Look through the records and report how many lines include the word "table", with no other words.

--- Data section ---

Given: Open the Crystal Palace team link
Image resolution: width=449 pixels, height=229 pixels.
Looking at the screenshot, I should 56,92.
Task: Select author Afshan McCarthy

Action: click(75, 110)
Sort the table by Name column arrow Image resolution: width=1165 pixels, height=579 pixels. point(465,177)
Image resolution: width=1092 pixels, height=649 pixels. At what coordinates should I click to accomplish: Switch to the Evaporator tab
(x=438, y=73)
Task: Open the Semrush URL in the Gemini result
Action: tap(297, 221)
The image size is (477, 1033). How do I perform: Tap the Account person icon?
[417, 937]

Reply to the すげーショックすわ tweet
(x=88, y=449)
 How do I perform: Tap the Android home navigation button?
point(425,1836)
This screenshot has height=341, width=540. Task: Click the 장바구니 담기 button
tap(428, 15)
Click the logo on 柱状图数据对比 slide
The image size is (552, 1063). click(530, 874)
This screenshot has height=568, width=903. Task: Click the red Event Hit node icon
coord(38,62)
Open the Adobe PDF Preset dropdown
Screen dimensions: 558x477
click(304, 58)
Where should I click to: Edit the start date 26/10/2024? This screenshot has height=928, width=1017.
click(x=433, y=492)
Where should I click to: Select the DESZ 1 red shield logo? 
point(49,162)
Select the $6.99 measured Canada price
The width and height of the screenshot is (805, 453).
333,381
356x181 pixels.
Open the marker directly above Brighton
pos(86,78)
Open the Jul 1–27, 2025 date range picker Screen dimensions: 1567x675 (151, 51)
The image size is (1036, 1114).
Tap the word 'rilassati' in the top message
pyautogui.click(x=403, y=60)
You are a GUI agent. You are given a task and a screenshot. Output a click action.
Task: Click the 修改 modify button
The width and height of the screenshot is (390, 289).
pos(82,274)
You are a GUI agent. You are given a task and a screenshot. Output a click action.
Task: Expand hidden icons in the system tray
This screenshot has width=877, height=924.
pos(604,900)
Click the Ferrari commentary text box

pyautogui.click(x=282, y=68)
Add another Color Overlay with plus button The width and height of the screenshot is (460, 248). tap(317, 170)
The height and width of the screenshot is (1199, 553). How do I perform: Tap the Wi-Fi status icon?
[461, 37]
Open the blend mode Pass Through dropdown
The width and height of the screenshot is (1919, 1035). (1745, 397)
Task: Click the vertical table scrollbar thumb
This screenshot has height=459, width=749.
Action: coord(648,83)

---

## Solution:
2